» TASK PROMPT
Resume the market commentary on the Dow and S&P correction with the sentences that would follow its last paragraph.

» EXCERPTED TEXT

***

SPX-4yr

Maintain Perspective

In The Highstreet Group by John Bartoletta

The market correction trends for the Dow Industrials and the S&P are in place for the near term as the indexes had their first down month of the year in May and are now down for the last six weeks in a row. The total move has been around 7% from the peaks, and we see potential risk to the 50% retracement level of 2600 to 2640 on the S&P. The reasons for market pullbacks are different each time, but the overall process is normal within the context of the trading range of the past 18 months and the long-term bull market that started in 2009. The challenge going forward could be more of time than price as the pullbacks delay the longer-term bull trend for perhaps a few more months into the fall. Typically, pullbacks can have their biggest days at the end, so we expect volatility to continue over the near term.

The major market indexes are in corrections that we think still have no clear indications of how long they will last or how far they will go, but we continue to believe this is an ongoing intermediate-term trading range that will see more volatility and some decent moves in both directions over the summer months. We are watching the daily volatility for signs of shocks to the markets.

***

» DATA PROVIDED
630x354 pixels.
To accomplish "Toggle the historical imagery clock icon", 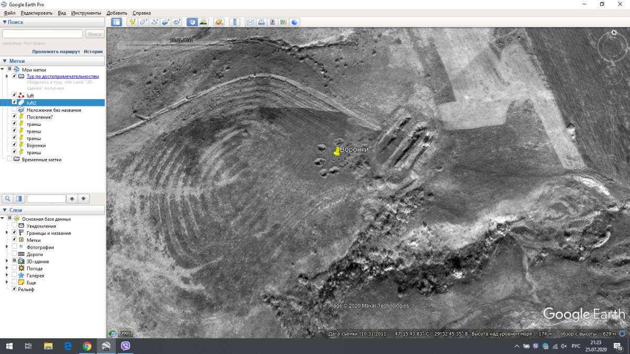I will click(x=192, y=22).
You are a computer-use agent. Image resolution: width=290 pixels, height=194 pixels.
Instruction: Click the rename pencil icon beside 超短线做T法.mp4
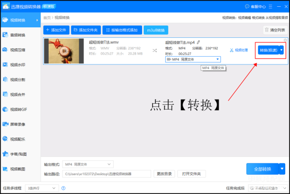pos(198,42)
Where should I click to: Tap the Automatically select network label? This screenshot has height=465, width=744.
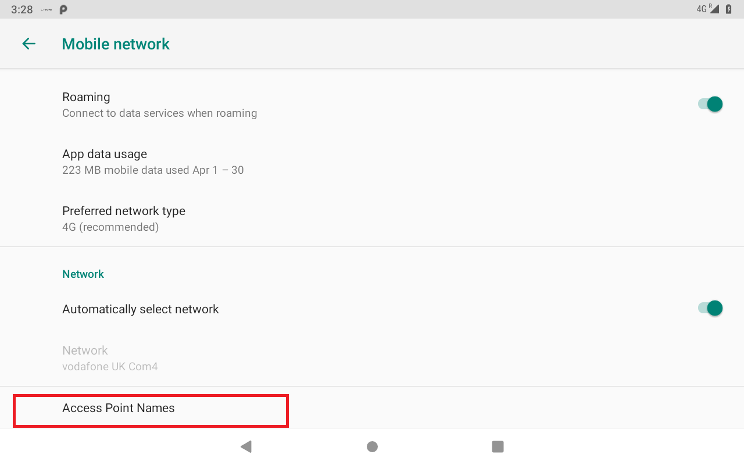(x=141, y=309)
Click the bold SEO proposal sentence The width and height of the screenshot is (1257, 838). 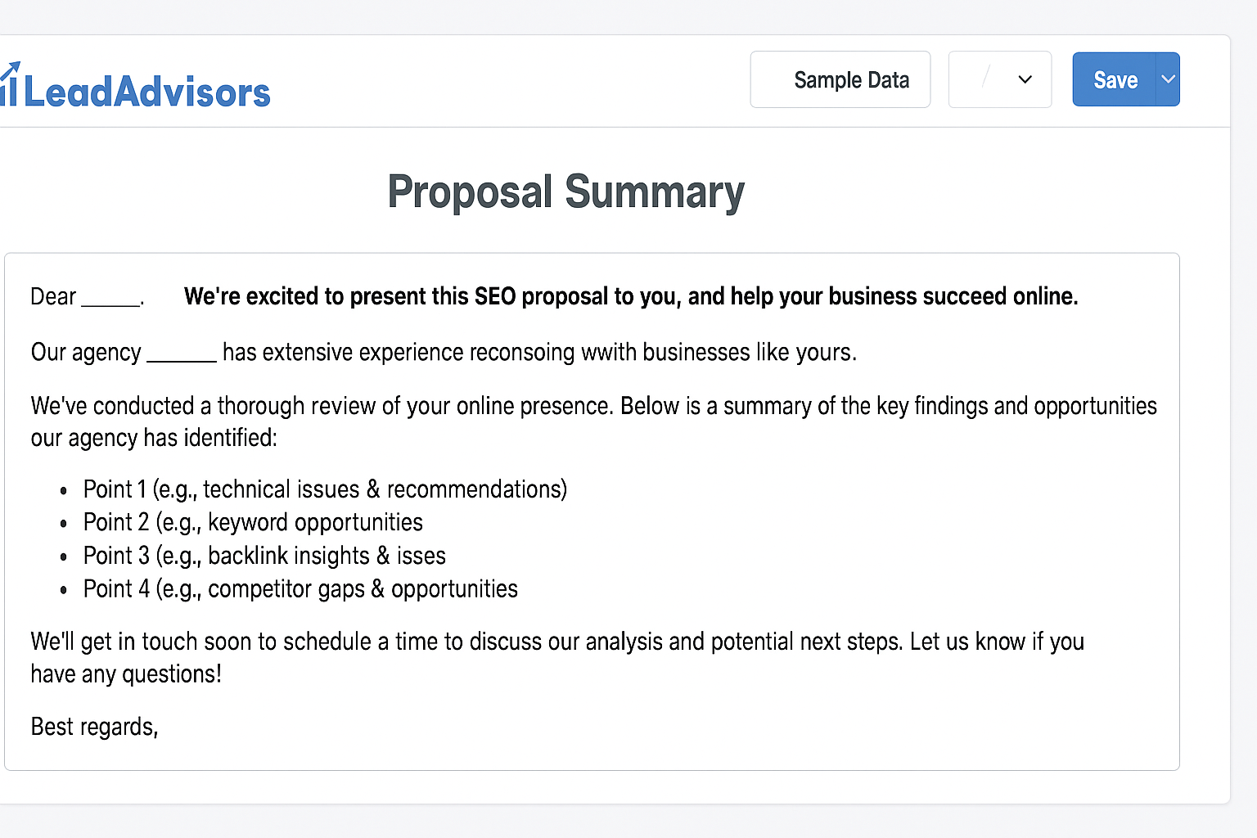pos(630,296)
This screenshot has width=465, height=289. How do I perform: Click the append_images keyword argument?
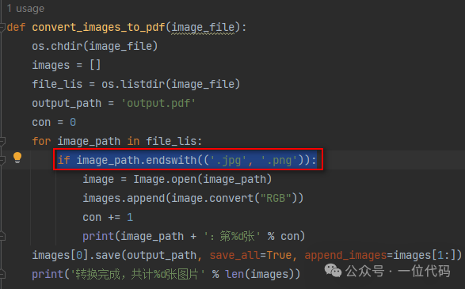(x=345, y=255)
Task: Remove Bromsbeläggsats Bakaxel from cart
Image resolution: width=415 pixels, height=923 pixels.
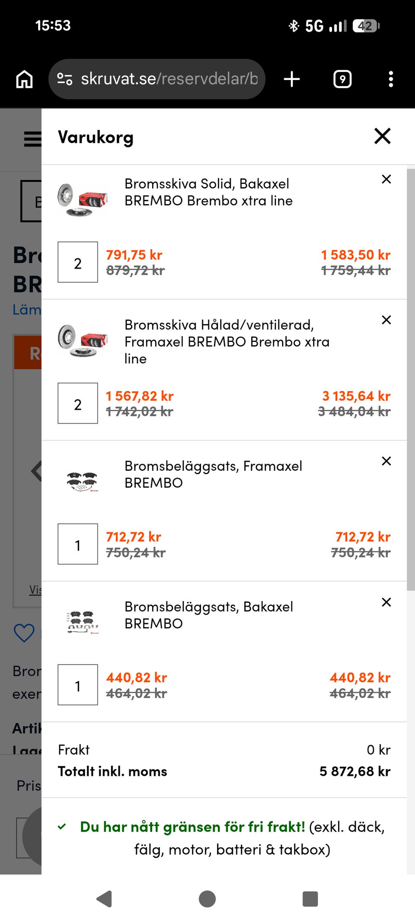Action: click(386, 602)
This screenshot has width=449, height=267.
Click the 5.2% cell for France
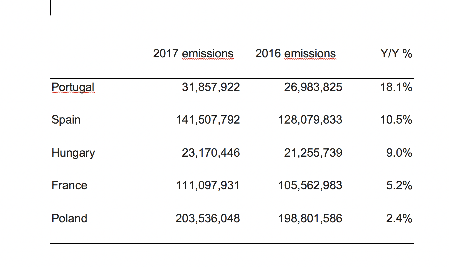399,185
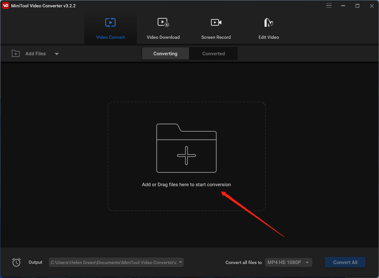This screenshot has height=278, width=379.
Task: Click the output path input field
Action: 111,262
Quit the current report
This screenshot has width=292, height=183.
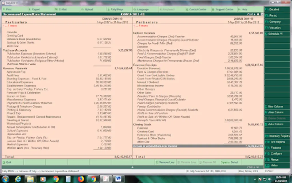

***

» EXERCISE RESPONSE
On a more positive note, the markets are building a reverse head and shoulders pattern. Even with a retracement, back to the 50% to 2640 would not violate the shoulder. Couple this with the fact that the reverse head and shoulder is developing at the all-time high indicates to us that if confirmed an explosive rally could occur in the second half of the year. This would create a new floor at the all-time high and new upside that could persist.

Unfortunately, no amount of analysis or financial modelling can account for random Twitter posts that swing the markets hundreds of points in either direction. All it will take to reverse this market direction is a single tweet. Any kind of trade resolution or de-escalation with China could happen at any moment and, absent mitigating factors, requires investors to stay in the market, lest they miss the recovery move.

There is much to worry about in the world, as there always is, and that can take our focus away from the fact that the overall market trend continues to be bullish. The news and noise we hear each day can lead us to believe that any of it may have an effect on the long-term outlook, but later it tends to blend into the long-term cycle in a way we can no longer see. The long-term bullish trend should be our guiding focus but it is hard to remain committed to that point of view when there is so much other information that is trying to talk us out of it. The speed and volume of the information available should allow us to make better decisions, but more often it becomes overwhelming and may instead have the opposite effect of making the process more confusing. The bull market of the past 10 years has been taking place within a channel that is about 20% wide, which allows for much movement and volatility along the way, but the overall bullish trend remains intact as long as the market continues to follow this path.